Set the following entries down again exactly, line by line.
[AVAILABLE RECORDS — start]
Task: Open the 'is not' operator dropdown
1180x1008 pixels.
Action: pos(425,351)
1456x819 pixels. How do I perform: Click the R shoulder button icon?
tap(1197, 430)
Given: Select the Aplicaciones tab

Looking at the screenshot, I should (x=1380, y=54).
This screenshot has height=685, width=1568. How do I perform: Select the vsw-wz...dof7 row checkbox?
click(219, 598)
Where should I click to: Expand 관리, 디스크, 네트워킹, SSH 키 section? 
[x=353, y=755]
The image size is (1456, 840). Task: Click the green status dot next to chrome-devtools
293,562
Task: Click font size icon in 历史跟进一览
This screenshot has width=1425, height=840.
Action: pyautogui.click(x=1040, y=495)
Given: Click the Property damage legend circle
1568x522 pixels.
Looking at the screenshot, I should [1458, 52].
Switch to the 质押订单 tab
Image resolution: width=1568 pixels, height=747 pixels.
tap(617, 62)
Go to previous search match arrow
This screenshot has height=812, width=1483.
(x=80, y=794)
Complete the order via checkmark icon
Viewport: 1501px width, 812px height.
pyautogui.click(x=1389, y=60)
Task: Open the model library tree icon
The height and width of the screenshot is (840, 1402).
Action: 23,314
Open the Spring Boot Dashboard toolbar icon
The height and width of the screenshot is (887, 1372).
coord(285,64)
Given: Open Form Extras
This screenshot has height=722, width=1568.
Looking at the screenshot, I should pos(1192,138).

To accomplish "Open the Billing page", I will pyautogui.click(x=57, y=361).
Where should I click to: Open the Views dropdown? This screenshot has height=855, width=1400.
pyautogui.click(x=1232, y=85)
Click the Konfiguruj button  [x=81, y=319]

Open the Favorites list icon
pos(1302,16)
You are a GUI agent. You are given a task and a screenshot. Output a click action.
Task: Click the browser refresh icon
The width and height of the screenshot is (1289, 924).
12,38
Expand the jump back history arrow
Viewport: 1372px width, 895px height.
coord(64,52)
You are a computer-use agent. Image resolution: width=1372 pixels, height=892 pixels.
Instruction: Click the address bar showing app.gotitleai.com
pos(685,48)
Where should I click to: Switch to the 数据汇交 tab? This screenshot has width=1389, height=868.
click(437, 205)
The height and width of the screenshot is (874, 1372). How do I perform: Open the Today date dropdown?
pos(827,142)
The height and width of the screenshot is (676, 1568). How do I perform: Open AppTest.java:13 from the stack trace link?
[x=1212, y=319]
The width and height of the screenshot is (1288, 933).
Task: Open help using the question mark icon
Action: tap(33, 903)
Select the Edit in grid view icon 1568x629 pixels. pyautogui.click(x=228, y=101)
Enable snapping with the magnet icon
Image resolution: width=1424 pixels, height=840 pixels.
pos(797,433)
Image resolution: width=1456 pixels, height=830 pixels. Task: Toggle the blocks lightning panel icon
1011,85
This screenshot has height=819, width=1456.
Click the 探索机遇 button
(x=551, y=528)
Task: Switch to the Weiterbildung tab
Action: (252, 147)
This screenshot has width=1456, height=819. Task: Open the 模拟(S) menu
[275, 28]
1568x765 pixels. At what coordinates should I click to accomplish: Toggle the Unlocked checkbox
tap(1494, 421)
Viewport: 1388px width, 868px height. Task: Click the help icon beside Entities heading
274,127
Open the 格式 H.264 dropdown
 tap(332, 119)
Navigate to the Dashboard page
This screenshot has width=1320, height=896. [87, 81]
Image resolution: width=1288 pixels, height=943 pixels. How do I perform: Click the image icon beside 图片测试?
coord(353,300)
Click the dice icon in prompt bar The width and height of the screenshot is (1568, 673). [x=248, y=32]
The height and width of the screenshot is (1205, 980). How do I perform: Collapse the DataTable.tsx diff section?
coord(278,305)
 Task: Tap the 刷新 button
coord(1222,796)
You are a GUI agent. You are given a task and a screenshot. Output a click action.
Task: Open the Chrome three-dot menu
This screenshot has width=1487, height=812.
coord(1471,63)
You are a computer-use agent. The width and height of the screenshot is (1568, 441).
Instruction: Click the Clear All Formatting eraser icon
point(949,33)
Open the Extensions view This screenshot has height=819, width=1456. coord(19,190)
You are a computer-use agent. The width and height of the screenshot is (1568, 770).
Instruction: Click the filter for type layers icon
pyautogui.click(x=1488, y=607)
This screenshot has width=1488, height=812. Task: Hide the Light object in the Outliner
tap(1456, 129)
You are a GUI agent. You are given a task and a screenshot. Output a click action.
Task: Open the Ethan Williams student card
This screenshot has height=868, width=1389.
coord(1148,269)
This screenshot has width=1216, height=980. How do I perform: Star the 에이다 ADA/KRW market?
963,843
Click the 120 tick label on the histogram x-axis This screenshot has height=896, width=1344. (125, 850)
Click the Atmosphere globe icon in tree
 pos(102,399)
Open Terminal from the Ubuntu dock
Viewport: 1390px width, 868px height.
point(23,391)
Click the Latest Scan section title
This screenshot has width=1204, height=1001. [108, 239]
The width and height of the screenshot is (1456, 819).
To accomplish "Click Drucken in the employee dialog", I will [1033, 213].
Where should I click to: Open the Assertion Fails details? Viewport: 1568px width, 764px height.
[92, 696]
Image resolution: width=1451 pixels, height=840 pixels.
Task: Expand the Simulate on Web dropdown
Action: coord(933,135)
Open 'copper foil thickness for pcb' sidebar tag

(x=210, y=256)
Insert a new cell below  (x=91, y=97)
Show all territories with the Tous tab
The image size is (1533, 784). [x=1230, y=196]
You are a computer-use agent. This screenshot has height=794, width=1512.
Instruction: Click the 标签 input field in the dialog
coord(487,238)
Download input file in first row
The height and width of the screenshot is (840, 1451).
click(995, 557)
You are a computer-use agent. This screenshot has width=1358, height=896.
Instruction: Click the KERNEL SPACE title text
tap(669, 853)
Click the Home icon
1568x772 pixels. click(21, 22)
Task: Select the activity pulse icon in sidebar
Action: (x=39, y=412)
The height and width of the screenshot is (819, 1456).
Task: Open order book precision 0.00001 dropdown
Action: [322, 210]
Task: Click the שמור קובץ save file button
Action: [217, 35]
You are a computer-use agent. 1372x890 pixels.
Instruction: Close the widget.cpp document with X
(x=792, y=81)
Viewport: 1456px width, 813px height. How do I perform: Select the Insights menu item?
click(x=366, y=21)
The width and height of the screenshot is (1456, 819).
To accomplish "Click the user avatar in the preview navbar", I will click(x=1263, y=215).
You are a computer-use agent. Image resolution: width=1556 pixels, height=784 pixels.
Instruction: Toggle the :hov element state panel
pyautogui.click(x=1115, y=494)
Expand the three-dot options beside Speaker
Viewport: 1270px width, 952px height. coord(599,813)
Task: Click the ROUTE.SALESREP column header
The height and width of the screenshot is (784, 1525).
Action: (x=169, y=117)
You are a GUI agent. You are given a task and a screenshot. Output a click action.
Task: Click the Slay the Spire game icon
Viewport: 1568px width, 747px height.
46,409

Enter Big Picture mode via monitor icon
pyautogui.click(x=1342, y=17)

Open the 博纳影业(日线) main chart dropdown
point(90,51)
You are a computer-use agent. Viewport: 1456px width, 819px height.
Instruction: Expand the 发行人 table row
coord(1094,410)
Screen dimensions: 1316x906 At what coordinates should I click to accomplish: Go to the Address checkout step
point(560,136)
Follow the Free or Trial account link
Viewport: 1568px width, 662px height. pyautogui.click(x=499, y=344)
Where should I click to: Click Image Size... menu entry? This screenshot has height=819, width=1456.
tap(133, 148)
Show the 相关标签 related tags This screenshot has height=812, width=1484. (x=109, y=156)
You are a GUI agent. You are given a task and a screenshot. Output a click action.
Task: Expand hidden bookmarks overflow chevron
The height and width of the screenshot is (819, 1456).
[AVAILABLE RECORDS — finish]
— WRITTEN RESPONSE —
Task: Open the 'is not' operator dropdown
1180x1008 pixels.
Action: pos(425,351)
1456x819 pixels. How do I perform: Click the R shoulder button icon?
tap(1197, 430)
Given: Select the Aplicaciones tab

Looking at the screenshot, I should (x=1380, y=54).
This screenshot has height=685, width=1568. How do I perform: Select the vsw-wz...dof7 row checkbox?
click(219, 598)
Where should I click to: Expand 관리, 디스크, 네트워킹, SSH 키 section? 
[x=353, y=755]
The image size is (1456, 840). Task: Click the green status dot next to chrome-devtools
293,562
Task: Click font size icon in 历史跟进一览
This screenshot has width=1425, height=840.
Action: pyautogui.click(x=1040, y=495)
Given: Click the Property damage legend circle
1568x522 pixels.
Looking at the screenshot, I should [1458, 52].
Switch to the 质押订单 tab
Image resolution: width=1568 pixels, height=747 pixels.
tap(617, 62)
Go to previous search match arrow
This screenshot has height=812, width=1483.
(x=80, y=794)
Complete the order via checkmark icon
Viewport: 1501px width, 812px height.
pyautogui.click(x=1389, y=60)
Task: Open the model library tree icon
The height and width of the screenshot is (840, 1402).
Action: 23,314
Open the Spring Boot Dashboard toolbar icon
The height and width of the screenshot is (887, 1372).
coord(285,64)
Given: Open Form Extras
This screenshot has height=722, width=1568.
Looking at the screenshot, I should pos(1192,138).

To accomplish "Open the Billing page", I will pyautogui.click(x=57, y=361).
Where should I click to: Open the Views dropdown? This screenshot has height=855, width=1400.
pyautogui.click(x=1232, y=85)
Click the Konfiguruj button  [x=81, y=319]

Open the Favorites list icon
pos(1302,16)
You are a GUI agent. You are given a task and a screenshot. Output a click action.
Task: Click the browser refresh icon
The width and height of the screenshot is (1289, 924).
12,38
Expand the jump back history arrow
Viewport: 1372px width, 895px height.
coord(64,52)
You are a computer-use agent. Image resolution: width=1372 pixels, height=892 pixels.
Instruction: Click the address bar showing app.gotitleai.com
pos(685,48)
Where should I click to: Switch to the 数据汇交 tab? This screenshot has width=1389, height=868.
click(437, 205)
The height and width of the screenshot is (874, 1372). How do I perform: Open the Today date dropdown?
pos(827,142)
The height and width of the screenshot is (676, 1568). How do I perform: Open AppTest.java:13 from the stack trace link?
[x=1212, y=319]
The width and height of the screenshot is (1288, 933).
Task: Open help using the question mark icon
Action: tap(33, 903)
Select the Edit in grid view icon 1568x629 pixels. pyautogui.click(x=228, y=101)
Enable snapping with the magnet icon
Image resolution: width=1424 pixels, height=840 pixels.
pos(797,433)
Image resolution: width=1456 pixels, height=830 pixels. Task: Toggle the blocks lightning panel icon
1011,85
This screenshot has height=819, width=1456.
Click the 探索机遇 button
(x=551, y=528)
Task: Switch to the Weiterbildung tab
Action: (252, 147)
This screenshot has width=1456, height=819. Task: Open the 模拟(S) menu
[275, 28]
1568x765 pixels. At what coordinates should I click to accomplish: Toggle the Unlocked checkbox
tap(1494, 421)
Viewport: 1388px width, 868px height. Task: Click the help icon beside Entities heading
274,127
Open the 格式 H.264 dropdown
 tap(332, 119)
Navigate to the Dashboard page
This screenshot has width=1320, height=896. [87, 81]
Image resolution: width=1288 pixels, height=943 pixels. How do I perform: Click the image icon beside 图片测试?
coord(353,300)
Click the dice icon in prompt bar The width and height of the screenshot is (1568, 673). [x=248, y=32]
The height and width of the screenshot is (1205, 980). How do I perform: Collapse the DataTable.tsx diff section?
coord(278,305)
 Task: Tap the 刷新 button
coord(1222,796)
You are a GUI agent. You are given a task and a screenshot. Output a click action.
Task: Open the Chrome three-dot menu
This screenshot has width=1487, height=812.
coord(1471,63)
You are a computer-use agent. The width and height of the screenshot is (1568, 441).
Instruction: Click the Clear All Formatting eraser icon
point(949,33)
Open the Extensions view This screenshot has height=819, width=1456. coord(19,190)
You are a computer-use agent. The width and height of the screenshot is (1568, 770).
Instruction: Click the filter for type layers icon
pyautogui.click(x=1488, y=607)
This screenshot has width=1488, height=812. Task: Hide the Light object in the Outliner
tap(1456, 129)
You are a GUI agent. You are given a task and a screenshot. Output a click action.
Task: Open the Ethan Williams student card
This screenshot has height=868, width=1389.
coord(1148,269)
This screenshot has width=1216, height=980. How do I perform: Star the 에이다 ADA/KRW market?
963,843
Click the 120 tick label on the histogram x-axis This screenshot has height=896, width=1344. (125, 850)
Click the Atmosphere globe icon in tree
 pos(102,399)
Open Terminal from the Ubuntu dock
Viewport: 1390px width, 868px height.
point(23,391)
Click the Latest Scan section title
This screenshot has width=1204, height=1001. [108, 239]
The width and height of the screenshot is (1456, 819).
To accomplish "Click Drucken in the employee dialog", I will [1033, 213].
Where should I click to: Open the Assertion Fails details? Viewport: 1568px width, 764px height.
[92, 696]
Image resolution: width=1451 pixels, height=840 pixels.
Task: Expand the Simulate on Web dropdown
Action: coord(933,135)
Open 'copper foil thickness for pcb' sidebar tag

(x=210, y=256)
Insert a new cell below  (x=91, y=97)
Show all territories with the Tous tab
The image size is (1533, 784). [x=1230, y=196]
You are a computer-use agent. This screenshot has height=794, width=1512.
Instruction: Click the 标签 input field in the dialog
coord(487,238)
Download input file in first row
The height and width of the screenshot is (840, 1451).
click(995, 557)
You are a computer-use agent. This screenshot has width=1358, height=896.
Instruction: Click the KERNEL SPACE title text
tap(669, 853)
Click the Home icon
1568x772 pixels. click(21, 22)
Task: Select the activity pulse icon in sidebar
Action: (x=39, y=412)
The height and width of the screenshot is (819, 1456).
Task: Open order book precision 0.00001 dropdown
Action: [322, 210]
Task: Click the שמור קובץ save file button
Action: [217, 35]
You are a computer-use agent. 1372x890 pixels.
Instruction: Close the widget.cpp document with X
(x=792, y=81)
Viewport: 1456px width, 813px height. How do I perform: Select the Insights menu item?
click(x=366, y=21)
The width and height of the screenshot is (1456, 819).
To accomplish "Click the user avatar in the preview navbar", I will click(x=1263, y=215).
You are a computer-use agent. Image resolution: width=1556 pixels, height=784 pixels.
Instruction: Toggle the :hov element state panel
pyautogui.click(x=1115, y=494)
Expand the three-dot options beside Speaker
Viewport: 1270px width, 952px height. coord(599,813)
Task: Click the ROUTE.SALESREP column header
The height and width of the screenshot is (784, 1525).
Action: (x=169, y=117)
You are a GUI agent. You are given a task and a screenshot. Output a click action.
Task: Click the Slay the Spire game icon
Viewport: 1568px width, 747px height.
46,409

Enter Big Picture mode via monitor icon
pyautogui.click(x=1342, y=17)

Open the 博纳影业(日线) main chart dropdown
point(90,51)
You are a computer-use agent. Viewport: 1456px width, 819px height.
Instruction: Expand the 发行人 table row
coord(1094,410)
Screen dimensions: 1316x906 At what coordinates should I click to accomplish: Go to the Address checkout step
point(560,136)
Follow the Free or Trial account link
Viewport: 1568px width, 662px height. pyautogui.click(x=499, y=344)
Where should I click to: Click Image Size... menu entry? This screenshot has height=819, width=1456.
tap(133, 148)
Show the 相关标签 related tags This screenshot has height=812, width=1484. (x=109, y=156)
You are a GUI agent. You are given a task and a screenshot. Output a click action.
Task: Expand hidden bookmarks overflow chevron
The height and width of the screenshot is (819, 1456).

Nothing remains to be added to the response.